While developing uCrypt, most of its UI was improvised as needed. As a result, the app interface became quite unintuitive. When revisiting the app myself after a short break, I would be momentarily confused about how to use and navigate the app. As I redesigned the app, I took time to make a list of features and iterated through various UI mockups until I knew exactly what I would be making. This proved enormously helpful.

This category of apps is in a bit of a difficult position. It encrypts and manages peoples’ data in such a way that, if there were ever any programming errors, you could lose that data forever. User trust would be irretrievably lost. This could happen because of a bug, future update or database change that fundamentally changed the method of encryption or key generation. Keeping this in mind, when designing the database and encryption methods, I was careful to make each part of the program future-proof. This way the app could be expanded on in the future without worrying about losing backward compatibility (and everybody losing access to their data).

List Item Observer Chain

Ki is mostly written in Kotlin, and uses many of the Android Jetpack Architecture Components (released in 2018).

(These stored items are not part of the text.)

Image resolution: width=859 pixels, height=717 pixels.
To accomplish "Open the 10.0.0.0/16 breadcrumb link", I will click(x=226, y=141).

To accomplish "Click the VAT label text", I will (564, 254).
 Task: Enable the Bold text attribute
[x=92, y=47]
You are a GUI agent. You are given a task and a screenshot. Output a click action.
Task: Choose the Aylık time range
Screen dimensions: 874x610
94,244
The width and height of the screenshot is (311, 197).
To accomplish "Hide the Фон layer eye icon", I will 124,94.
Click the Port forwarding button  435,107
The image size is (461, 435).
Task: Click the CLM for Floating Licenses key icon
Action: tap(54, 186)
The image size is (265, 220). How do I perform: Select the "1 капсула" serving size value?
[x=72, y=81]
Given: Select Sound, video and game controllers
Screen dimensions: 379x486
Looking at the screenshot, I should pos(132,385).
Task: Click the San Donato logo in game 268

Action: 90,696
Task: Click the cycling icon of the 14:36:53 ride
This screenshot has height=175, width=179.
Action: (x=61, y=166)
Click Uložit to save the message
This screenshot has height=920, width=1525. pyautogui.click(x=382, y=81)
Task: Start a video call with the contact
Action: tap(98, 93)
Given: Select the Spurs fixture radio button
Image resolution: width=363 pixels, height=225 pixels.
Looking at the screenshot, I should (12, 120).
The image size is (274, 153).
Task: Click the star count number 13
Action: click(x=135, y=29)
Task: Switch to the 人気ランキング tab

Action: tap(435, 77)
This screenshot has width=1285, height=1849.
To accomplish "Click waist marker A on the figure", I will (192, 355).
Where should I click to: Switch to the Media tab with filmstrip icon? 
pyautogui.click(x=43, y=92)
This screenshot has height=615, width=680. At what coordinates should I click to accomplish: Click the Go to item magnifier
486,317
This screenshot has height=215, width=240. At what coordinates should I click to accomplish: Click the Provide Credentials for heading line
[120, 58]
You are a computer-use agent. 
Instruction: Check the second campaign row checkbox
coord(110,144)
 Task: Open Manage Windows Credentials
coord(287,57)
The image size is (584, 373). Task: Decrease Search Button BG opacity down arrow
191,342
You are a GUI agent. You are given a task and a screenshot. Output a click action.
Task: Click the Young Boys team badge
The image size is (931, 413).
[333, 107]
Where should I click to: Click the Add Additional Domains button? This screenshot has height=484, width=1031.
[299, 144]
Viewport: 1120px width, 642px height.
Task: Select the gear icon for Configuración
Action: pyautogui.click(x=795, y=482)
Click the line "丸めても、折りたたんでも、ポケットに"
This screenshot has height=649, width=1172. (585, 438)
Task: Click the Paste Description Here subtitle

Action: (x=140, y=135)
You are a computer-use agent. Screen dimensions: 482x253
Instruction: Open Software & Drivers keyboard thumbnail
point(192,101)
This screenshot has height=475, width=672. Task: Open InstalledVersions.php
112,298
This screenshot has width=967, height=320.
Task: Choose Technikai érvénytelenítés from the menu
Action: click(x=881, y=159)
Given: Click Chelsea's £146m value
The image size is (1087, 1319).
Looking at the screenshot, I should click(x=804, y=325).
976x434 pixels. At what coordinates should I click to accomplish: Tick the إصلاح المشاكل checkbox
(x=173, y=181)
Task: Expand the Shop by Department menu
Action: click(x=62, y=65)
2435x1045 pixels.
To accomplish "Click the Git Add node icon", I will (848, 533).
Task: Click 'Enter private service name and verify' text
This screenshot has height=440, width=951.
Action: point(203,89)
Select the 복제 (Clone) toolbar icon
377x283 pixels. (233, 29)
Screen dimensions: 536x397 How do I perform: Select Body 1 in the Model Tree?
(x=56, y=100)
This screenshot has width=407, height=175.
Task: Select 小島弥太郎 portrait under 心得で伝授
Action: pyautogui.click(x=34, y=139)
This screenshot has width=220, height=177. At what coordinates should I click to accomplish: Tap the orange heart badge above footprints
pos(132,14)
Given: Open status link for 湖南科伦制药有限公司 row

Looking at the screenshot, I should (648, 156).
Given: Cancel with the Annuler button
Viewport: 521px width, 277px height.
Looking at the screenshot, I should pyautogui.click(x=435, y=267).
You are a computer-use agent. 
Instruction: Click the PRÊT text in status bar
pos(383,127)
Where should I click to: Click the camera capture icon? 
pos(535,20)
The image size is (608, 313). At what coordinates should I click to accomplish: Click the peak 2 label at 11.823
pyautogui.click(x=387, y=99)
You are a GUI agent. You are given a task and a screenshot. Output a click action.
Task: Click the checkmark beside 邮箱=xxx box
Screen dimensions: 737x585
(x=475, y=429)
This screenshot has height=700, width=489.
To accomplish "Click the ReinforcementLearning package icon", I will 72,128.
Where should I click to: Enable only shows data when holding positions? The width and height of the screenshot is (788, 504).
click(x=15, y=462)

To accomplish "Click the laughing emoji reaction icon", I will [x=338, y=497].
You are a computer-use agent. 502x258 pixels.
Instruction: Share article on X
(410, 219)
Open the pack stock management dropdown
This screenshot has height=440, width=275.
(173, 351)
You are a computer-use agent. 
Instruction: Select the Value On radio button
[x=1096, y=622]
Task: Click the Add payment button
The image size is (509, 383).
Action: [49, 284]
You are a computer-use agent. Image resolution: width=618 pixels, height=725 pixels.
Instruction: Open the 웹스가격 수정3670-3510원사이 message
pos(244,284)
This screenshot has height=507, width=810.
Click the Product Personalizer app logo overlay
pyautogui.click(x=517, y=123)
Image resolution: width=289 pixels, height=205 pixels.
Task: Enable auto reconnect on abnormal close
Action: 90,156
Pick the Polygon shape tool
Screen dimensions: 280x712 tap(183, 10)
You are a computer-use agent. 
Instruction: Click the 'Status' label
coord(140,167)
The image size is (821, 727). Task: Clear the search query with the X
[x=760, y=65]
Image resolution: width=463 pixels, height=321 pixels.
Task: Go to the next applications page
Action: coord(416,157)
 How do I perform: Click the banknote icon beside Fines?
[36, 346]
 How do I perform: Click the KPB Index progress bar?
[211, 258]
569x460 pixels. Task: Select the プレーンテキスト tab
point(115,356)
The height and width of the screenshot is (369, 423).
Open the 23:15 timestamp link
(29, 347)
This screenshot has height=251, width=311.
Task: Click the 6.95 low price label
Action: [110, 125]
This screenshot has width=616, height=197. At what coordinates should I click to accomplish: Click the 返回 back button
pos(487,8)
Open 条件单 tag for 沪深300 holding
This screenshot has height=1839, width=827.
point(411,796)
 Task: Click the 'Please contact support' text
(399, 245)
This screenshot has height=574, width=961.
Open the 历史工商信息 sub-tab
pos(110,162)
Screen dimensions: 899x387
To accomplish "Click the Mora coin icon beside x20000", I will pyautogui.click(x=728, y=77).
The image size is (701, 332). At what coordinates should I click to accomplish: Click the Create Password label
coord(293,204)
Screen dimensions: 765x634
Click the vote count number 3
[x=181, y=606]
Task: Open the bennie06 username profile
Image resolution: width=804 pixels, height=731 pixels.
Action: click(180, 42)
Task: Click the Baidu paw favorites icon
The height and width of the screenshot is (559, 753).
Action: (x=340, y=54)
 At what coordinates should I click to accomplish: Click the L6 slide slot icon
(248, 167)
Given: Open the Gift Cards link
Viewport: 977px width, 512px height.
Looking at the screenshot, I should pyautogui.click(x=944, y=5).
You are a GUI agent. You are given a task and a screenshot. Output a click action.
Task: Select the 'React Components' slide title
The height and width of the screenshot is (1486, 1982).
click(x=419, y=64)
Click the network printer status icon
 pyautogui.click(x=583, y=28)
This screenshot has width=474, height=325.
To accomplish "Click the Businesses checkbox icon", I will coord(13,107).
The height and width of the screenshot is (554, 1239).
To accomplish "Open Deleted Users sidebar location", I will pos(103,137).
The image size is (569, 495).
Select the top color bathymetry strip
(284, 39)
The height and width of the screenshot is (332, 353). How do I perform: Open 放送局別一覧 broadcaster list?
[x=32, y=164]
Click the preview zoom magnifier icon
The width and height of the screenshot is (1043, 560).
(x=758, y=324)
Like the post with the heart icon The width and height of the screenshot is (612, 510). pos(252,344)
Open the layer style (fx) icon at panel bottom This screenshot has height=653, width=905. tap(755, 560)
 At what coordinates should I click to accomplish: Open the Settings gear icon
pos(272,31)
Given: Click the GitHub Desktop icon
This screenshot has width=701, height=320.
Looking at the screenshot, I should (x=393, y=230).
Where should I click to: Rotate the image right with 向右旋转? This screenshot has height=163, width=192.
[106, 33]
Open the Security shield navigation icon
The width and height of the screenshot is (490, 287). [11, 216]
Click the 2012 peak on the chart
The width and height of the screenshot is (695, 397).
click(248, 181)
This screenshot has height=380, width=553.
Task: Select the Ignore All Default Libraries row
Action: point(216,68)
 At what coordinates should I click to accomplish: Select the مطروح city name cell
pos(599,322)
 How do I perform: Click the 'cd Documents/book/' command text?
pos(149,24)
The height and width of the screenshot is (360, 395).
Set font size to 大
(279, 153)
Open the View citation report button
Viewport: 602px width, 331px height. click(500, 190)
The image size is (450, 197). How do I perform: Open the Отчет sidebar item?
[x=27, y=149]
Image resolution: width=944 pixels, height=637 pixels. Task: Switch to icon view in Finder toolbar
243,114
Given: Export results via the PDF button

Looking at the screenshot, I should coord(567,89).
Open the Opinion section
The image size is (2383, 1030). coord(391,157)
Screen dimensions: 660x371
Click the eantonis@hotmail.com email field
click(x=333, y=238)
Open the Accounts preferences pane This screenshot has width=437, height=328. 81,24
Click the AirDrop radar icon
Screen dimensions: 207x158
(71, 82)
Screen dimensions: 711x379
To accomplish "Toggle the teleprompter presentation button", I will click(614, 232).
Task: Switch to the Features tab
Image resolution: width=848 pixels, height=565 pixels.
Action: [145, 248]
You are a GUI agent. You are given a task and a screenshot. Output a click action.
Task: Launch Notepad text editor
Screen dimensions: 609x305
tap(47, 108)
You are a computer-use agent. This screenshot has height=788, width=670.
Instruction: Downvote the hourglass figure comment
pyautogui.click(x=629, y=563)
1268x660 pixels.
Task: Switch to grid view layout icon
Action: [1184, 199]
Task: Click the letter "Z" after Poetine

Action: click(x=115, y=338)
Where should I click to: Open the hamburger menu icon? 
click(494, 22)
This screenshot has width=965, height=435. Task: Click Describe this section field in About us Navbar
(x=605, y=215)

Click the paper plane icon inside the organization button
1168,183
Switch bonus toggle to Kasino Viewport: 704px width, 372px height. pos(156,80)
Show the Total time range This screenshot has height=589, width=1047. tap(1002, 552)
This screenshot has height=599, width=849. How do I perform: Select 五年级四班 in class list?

The combination of LiveData, ViewModel, Room and Kotlin’s coroutines were especially useful in making the app responsive, efficient, and uncomplicated.

The ViewModel and LiveData components allow for complete decoupling of the view and model, and allows all long running operations to be done asynchronously. By combining LiveData objects into, what I call, a “List Item Observer Chain”, we can simplify the View-ViewModel interface enormously. Only two entry points and two exit points are exposed to the view. The entry points are Search Query and Current Folder Id. The exit points are Current Folder Name and Results. All the internal plumbing between the two entry points and the results point is completely hidden from the implementing view. This moves all logic out of the view and keeps the view as simple as possible, just set a maximum of two values and display the list of results.

Diagram of the List Item Observer Chain in Ki.

This observation chain will also respond to any asynchronous changes to the database tables automatically. If the database changes in the background (perhaps, because a large file has just finished importing), it will trigger a new set of results, and the view will update without a refresh.

There is one other benefit that this design offers: only the list items that are currently being observed will be decrypted. When the file/folder entities are mapped onto list items, the view properties are not decrypted until the getter method is called, not when the list item is mapped. This effect prevents most items from being stored in memory in plain text. So, for example, if you have a list of 100 items, and your phone’s display is 6″ wide, then only the items that are currently being viewed will be decrypted at any given moment.

Writing a File System

As I mentioned before, the original uCrypt stored all metadata as individual text files. This scheme caused a number of issues, such as the poor efficiency of launching the app and the security of having every item stored in memory in plain text. One of the stranger issues this caused was the app not being able to save empty folders.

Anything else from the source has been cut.